OLG Zweibrücken: Geen hogere prijs vanwege gestegen materiaalkosten
Stijgende bouwkosten en hoge rentetarieven hebben de aankoop van een onroerend goed momenteel niet eenvoudiger gemaakt. Wie echter een vaste prijs met een bouwbedrijf heeft afgesproken, moet ook op deze prijs kunnen vertrouwen. Dat blijkt uit een beslissing van het Oberlandesgericht Zweibrücken van 13 juli 2023 (Az.: 5 U 188/22). Het OLG Zweibrücken besliste dat een contractuele clausule, die het voor het bouwbedrijf mogelijk maakt om de prijzen eenzijdig te verhogen ondanks een vaste prijsafspraak, nietig is.

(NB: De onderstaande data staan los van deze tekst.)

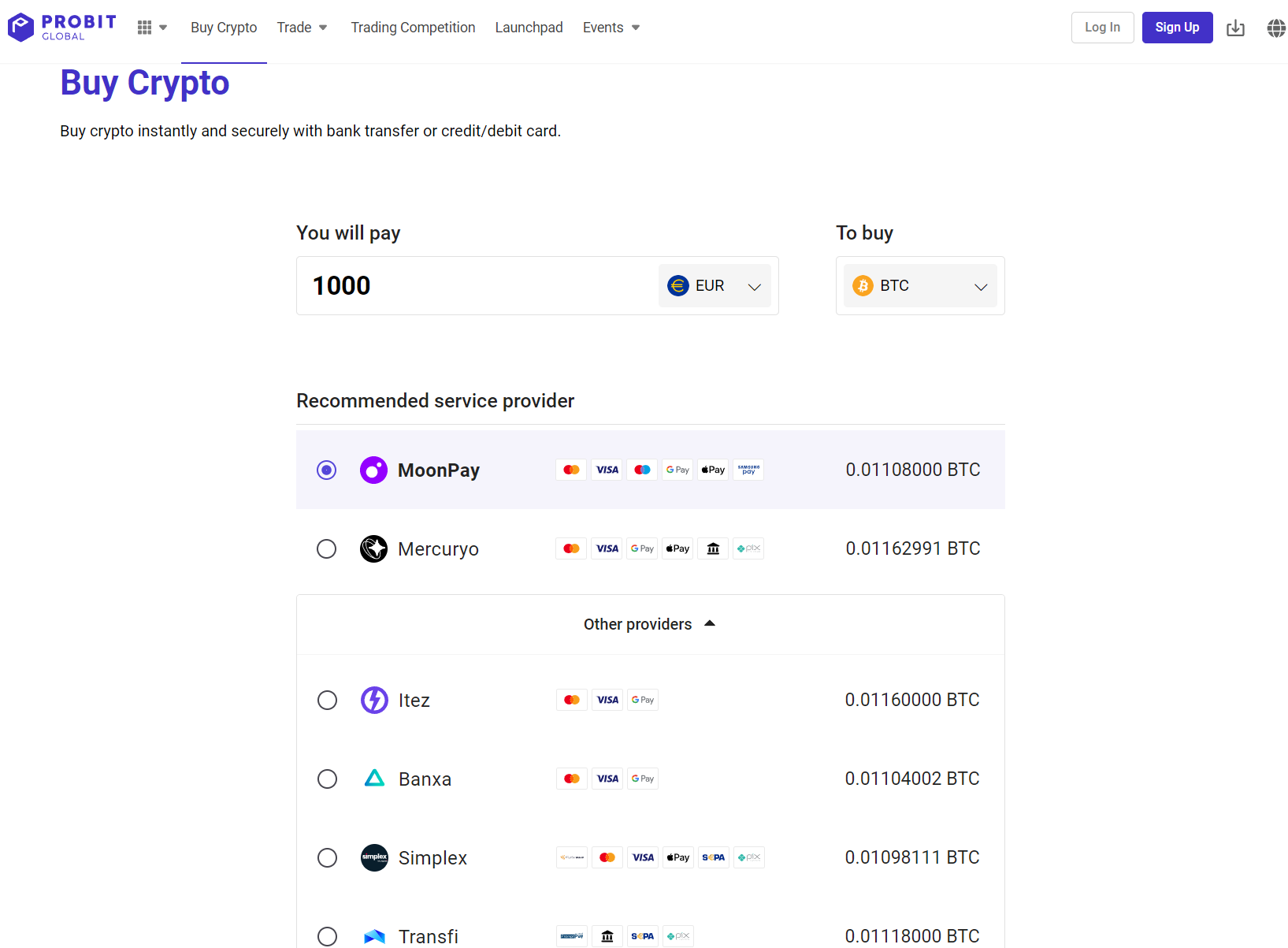The height and width of the screenshot is (948, 1288).
Task: Select the Banxa radio button
Action: [327, 779]
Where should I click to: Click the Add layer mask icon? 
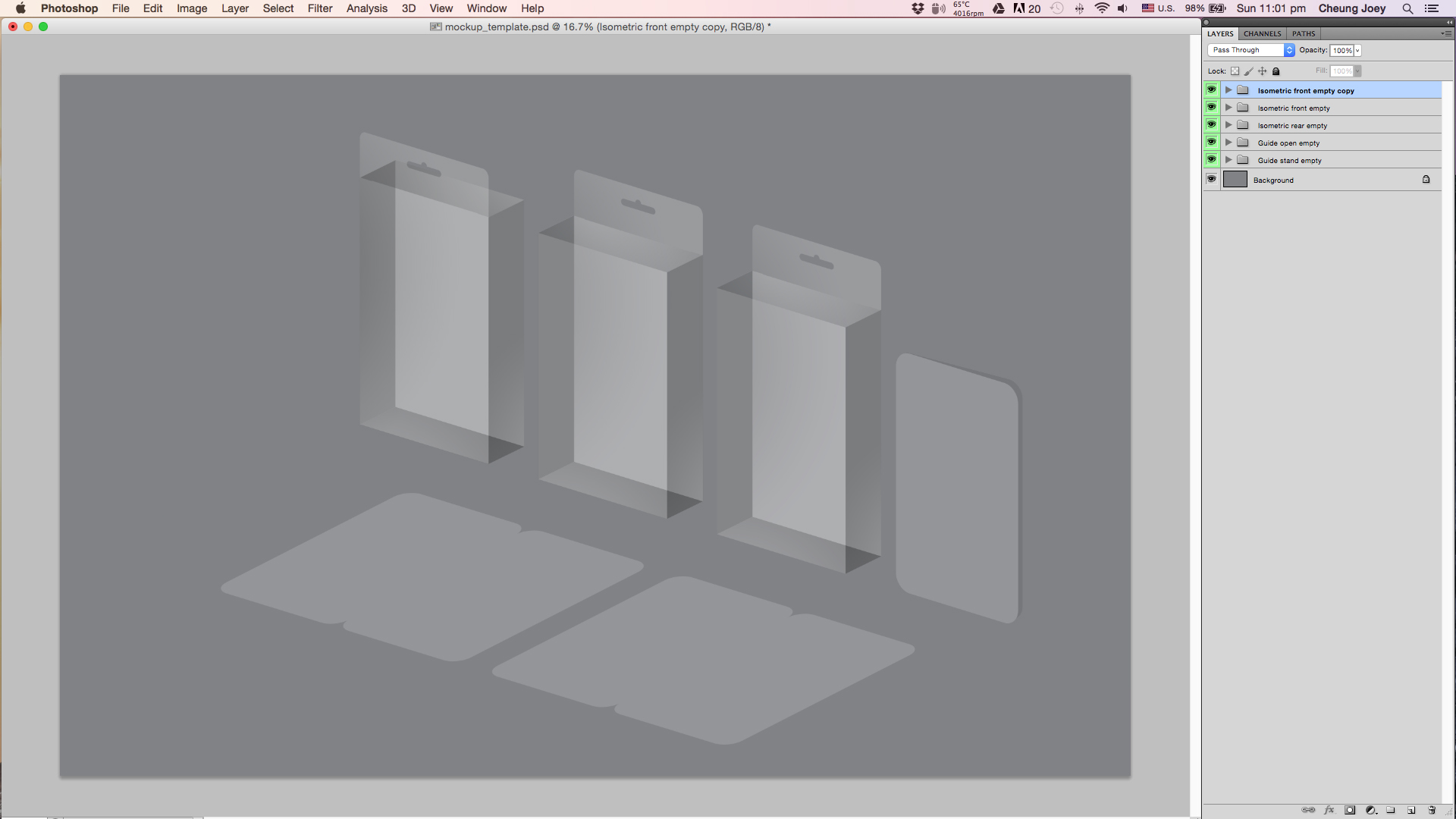point(1350,810)
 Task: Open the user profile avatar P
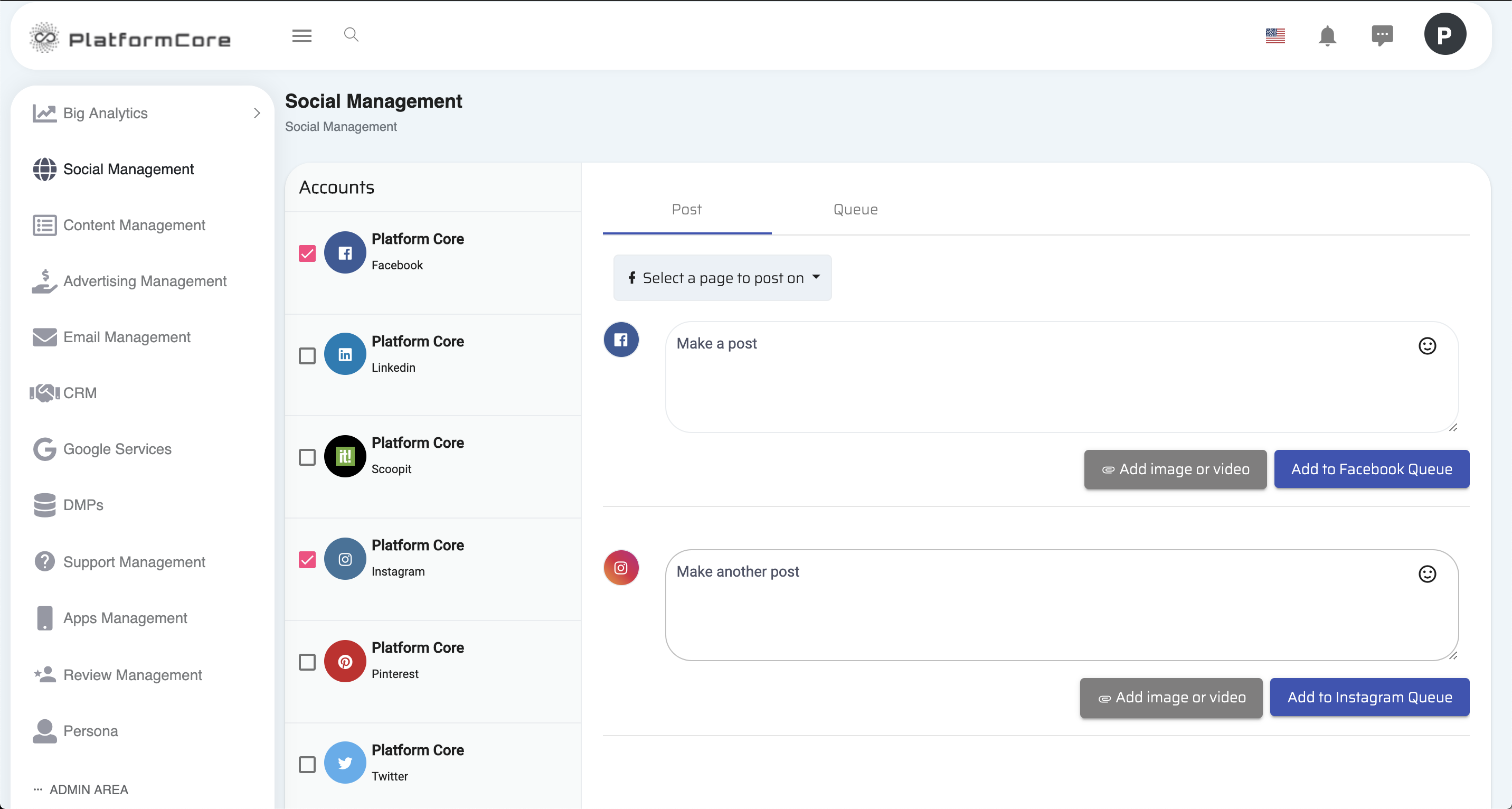pyautogui.click(x=1444, y=35)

De beslissing om een huis te bouwen of een onroerend goed te kopen gaat meestal ook gepaard met aanzienlijke financiële kosten. Dat geldt des te meer in de huidige tijden van stijgende bouwkosten en hoge rentetarieven. Daarom is het belangrijk clausules in de afgesloten contracten zorgvuldig te controleren, aldus het advocatenkantoor MTR Legal Rechtsanwälte, dat onder andere adviseert over vastgoedrecht.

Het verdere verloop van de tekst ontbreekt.